▸ **The request**
Could you recast all of the records below as a Markdown table with a Row column numbering each line and a Text column holding that line, leaving out blank lines?

[Records for locating displayed items]
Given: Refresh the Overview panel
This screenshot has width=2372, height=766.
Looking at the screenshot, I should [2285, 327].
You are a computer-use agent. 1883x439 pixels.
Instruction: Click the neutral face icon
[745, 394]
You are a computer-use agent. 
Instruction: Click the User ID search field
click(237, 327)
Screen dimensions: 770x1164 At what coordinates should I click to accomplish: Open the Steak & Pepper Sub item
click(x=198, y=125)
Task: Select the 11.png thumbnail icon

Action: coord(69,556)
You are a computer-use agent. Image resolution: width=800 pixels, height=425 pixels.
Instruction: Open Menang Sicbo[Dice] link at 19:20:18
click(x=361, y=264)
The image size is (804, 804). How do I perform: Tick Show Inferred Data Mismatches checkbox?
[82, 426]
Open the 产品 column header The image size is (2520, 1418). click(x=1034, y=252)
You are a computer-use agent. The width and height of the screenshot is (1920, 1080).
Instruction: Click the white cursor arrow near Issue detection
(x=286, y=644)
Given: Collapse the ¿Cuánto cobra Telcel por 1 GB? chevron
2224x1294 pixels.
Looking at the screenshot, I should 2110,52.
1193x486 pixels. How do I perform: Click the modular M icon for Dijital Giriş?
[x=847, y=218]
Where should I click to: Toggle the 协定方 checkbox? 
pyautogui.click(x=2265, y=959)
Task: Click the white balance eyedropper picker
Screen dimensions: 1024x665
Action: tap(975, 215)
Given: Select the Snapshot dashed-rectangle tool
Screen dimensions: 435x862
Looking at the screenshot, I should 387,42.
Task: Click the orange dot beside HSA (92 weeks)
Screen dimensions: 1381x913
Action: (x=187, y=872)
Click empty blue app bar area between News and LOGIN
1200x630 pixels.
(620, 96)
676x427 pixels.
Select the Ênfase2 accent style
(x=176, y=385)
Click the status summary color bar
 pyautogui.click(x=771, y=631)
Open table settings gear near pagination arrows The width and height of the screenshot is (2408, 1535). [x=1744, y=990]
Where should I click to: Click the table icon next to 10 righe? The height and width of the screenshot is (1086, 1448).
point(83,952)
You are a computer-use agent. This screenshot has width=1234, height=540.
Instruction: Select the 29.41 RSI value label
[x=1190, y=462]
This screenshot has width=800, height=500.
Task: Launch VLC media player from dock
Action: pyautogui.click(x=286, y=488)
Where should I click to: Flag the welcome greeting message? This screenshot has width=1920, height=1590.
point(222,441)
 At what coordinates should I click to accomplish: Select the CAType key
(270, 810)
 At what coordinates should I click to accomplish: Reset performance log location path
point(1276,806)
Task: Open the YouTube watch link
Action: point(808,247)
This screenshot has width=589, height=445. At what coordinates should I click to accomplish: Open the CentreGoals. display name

▸ **Result for this exercise**
| Row | Text |
|---|---|
| 1 | Given: Refresh the Overview panel |
| 2 | This screenshot has width=2372, height=766. |
| 3 | Looking at the screenshot, I should [2285, 327]. |
| 4 | You are a computer-use agent. 1883x439 pixels. |
| 5 | Instruction: Click the neutral face icon |
| 6 | [745, 394] |
| 7 | You are a computer-use agent.  |
| 8 | Instruction: Click the User ID search field |
| 9 | click(237, 327) |
| 10 | Screen dimensions: 770x1164 At what coordinates should I click to accomplish: Open the Steak & Pepper Sub item |
| 11 | click(x=198, y=125) |
| 12 | Task: Select the 11.png thumbnail icon |
| 13 | Action: coord(69,556) |
| 14 | You are a computer-use agent. Image resolution: width=800 pixels, height=425 pixels. |
| 15 | Instruction: Open Menang Sicbo[Dice] link at 19:20:18 |
| 16 | click(x=361, y=264) |
| 17 | The image size is (804, 804). How do I perform: Tick Show Inferred Data Mismatches checkbox? |
| 18 | [82, 426] |
| 19 | Open the 产品 column header The image size is (2520, 1418). click(x=1034, y=252) |
| 20 | You are a computer-use agent. The width and height of the screenshot is (1920, 1080). |
| 21 | Instruction: Click the white cursor arrow near Issue detection |
| 22 | (x=286, y=644) |
| 23 | Given: Collapse the ¿Cuánto cobra Telcel por 1 GB? chevron |
| 24 | 2224x1294 pixels. |
| 25 | Looking at the screenshot, I should 2110,52. |
| 26 | 1193x486 pixels. How do I perform: Click the modular M icon for Dijital Giriş? |
| 27 | [x=847, y=218] |
| 28 | Where should I click to: Toggle the 协定方 checkbox?  |
| 29 | pyautogui.click(x=2265, y=959) |
| 30 | Task: Click the white balance eyedropper picker |
| 31 | Screen dimensions: 1024x665 |
| 32 | Action: tap(975, 215) |
| 33 | Given: Select the Snapshot dashed-rectangle tool |
| 34 | Screen dimensions: 435x862 |
| 35 | Looking at the screenshot, I should 387,42. |
| 36 | Task: Click the orange dot beside HSA (92 weeks) |
| 37 | Screen dimensions: 1381x913 |
| 38 | Action: (x=187, y=872) |
| 39 | Click empty blue app bar area between News and LOGIN |
| 40 | 1200x630 pixels. |
| 41 | (620, 96) |
| 42 | 676x427 pixels. |
| 43 | Select the Ênfase2 accent style |
| 44 | (x=176, y=385) |
| 45 | Click the status summary color bar |
| 46 |  pyautogui.click(x=771, y=631) |
| 47 | Open table settings gear near pagination arrows The width and height of the screenshot is (2408, 1535). [x=1744, y=990] |
| 48 | Where should I click to: Click the table icon next to 10 righe? The height and width of the screenshot is (1086, 1448). |
| 49 | point(83,952) |
| 50 | You are a computer-use agent. This screenshot has width=1234, height=540. |
| 51 | Instruction: Select the 29.41 RSI value label |
| 52 | [x=1190, y=462] |
| 53 | This screenshot has width=800, height=500. |
| 54 | Task: Launch VLC media player from dock |
| 55 | Action: pyautogui.click(x=286, y=488) |
| 56 | Where should I click to: Flag the welcome greeting message? This screenshot has width=1920, height=1590. |
| 57 | point(222,441) |
| 58 |  At what coordinates should I click to accomplish: Select the CAType key |
| 59 | (270, 810) |
| 60 |  At what coordinates should I click to accomplish: Reset performance log location path |
| 61 | point(1276,806) |
| 62 | Task: Open the YouTube watch link |
| 63 | Action: point(808,247) |
| 64 | This screenshot has width=589, height=445. At what coordinates should I click to accomplish: Open the CentreGoals. display name |